Here, we report a clinical service offering mutation detection of archived samples using the ion Ampliseq™ cancer panel coupled with clinical consultation. A multidisciplinary think tank consisting of cancer-biologists, genetic counselors, oncologists, and pathologists discussed 67 patient cases, taking into account the identified mutations, the case history and relevant literature.


The team generated a treatment plan, targeting specific mutations, for 41 out of 64 cases. Three patients died before results were available.
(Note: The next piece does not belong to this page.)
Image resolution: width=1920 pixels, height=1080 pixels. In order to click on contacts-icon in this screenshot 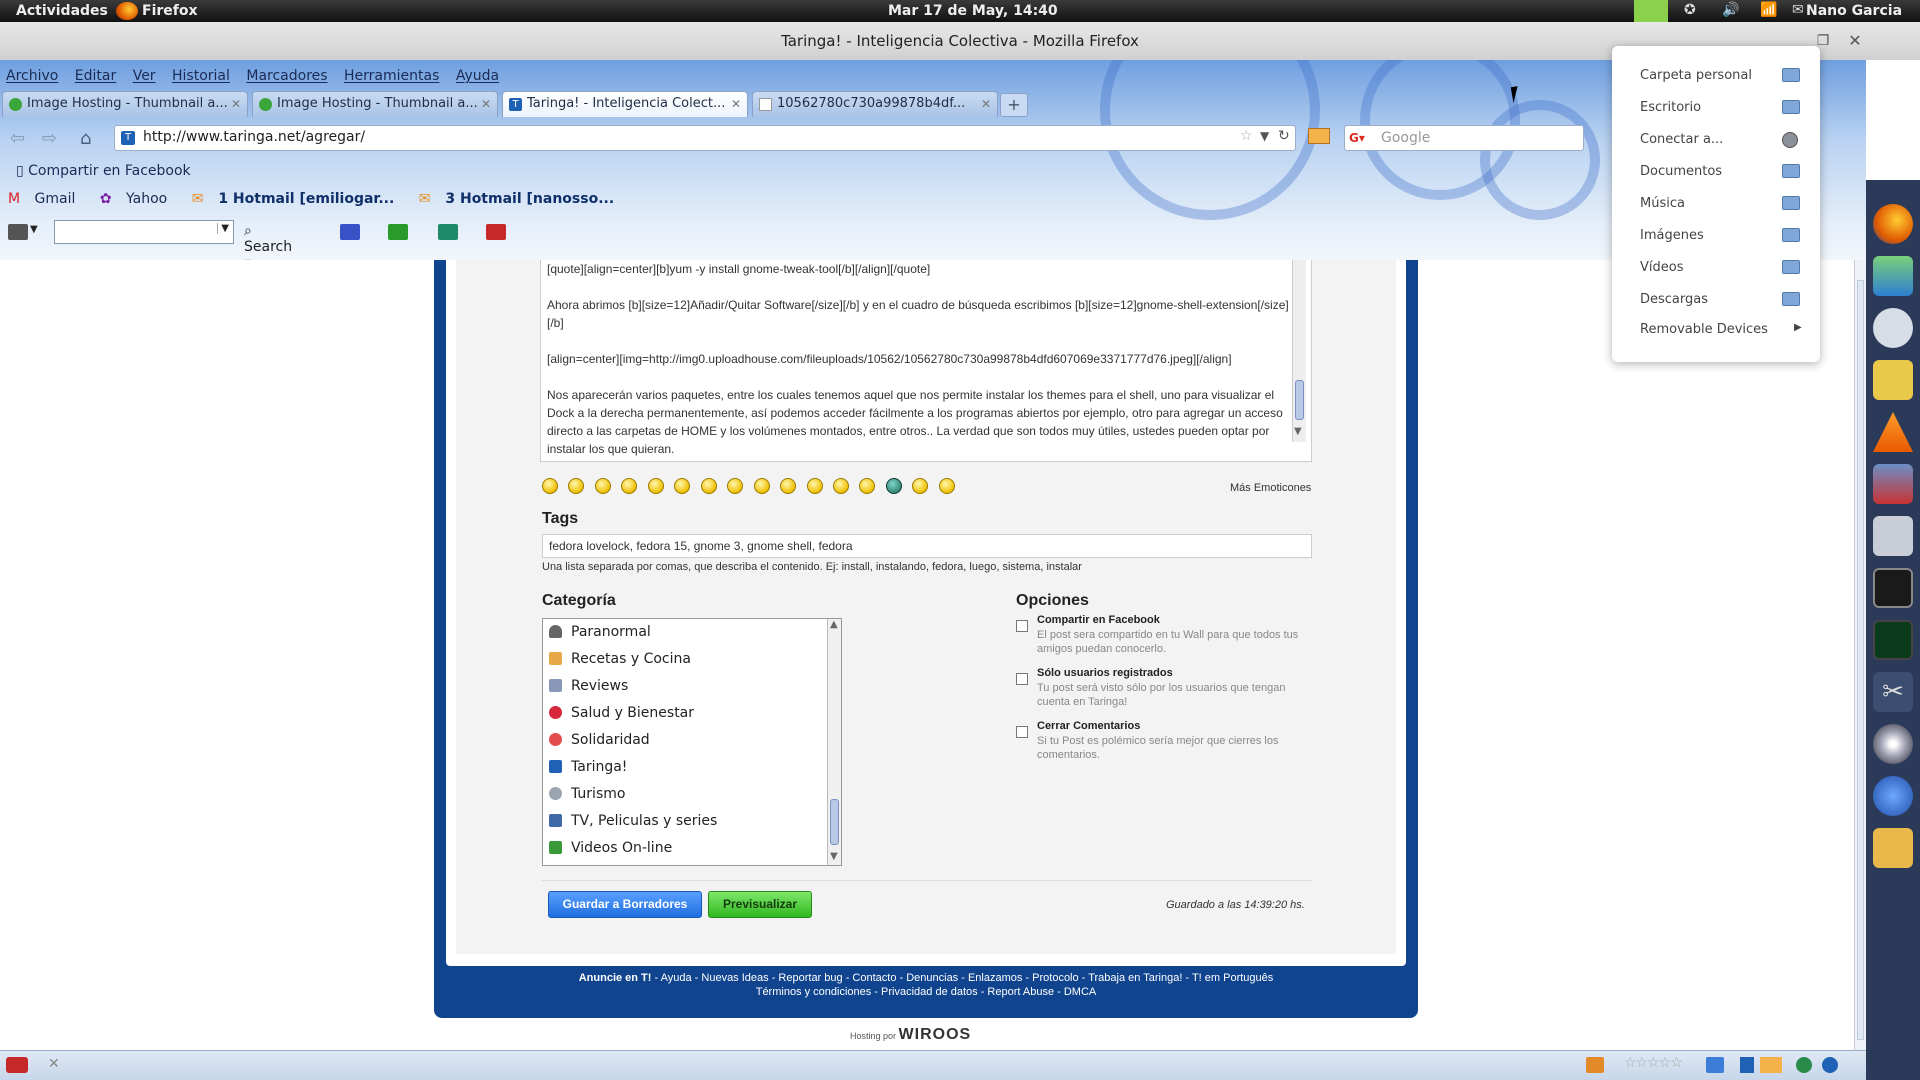, I will do `click(1893, 276)`.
For 32 patients, the treating oncologists chose not to include the panel recommendation in the treatment plan for various reasons. Nine patients were treated as recommended by the panel, five with clinical benefit and four with disease progression.


This study suggests that routine use of massive parallel tumor sequencing is feasible and can judiciously affect treatment decisions when coupled with multidisciplinary team-based decision making. Administration of personally based therapies at an earlier stage of therapy, expansion of genetic alterations examined and increased availability of biological therapies may lead to further improvement in the clinical outcome of patients.

Clinical trial identification

Legal entity responsible for the study

Hadassah Medical Organization


Hadassah Medical Center


All authors have declared no conflicts of interest.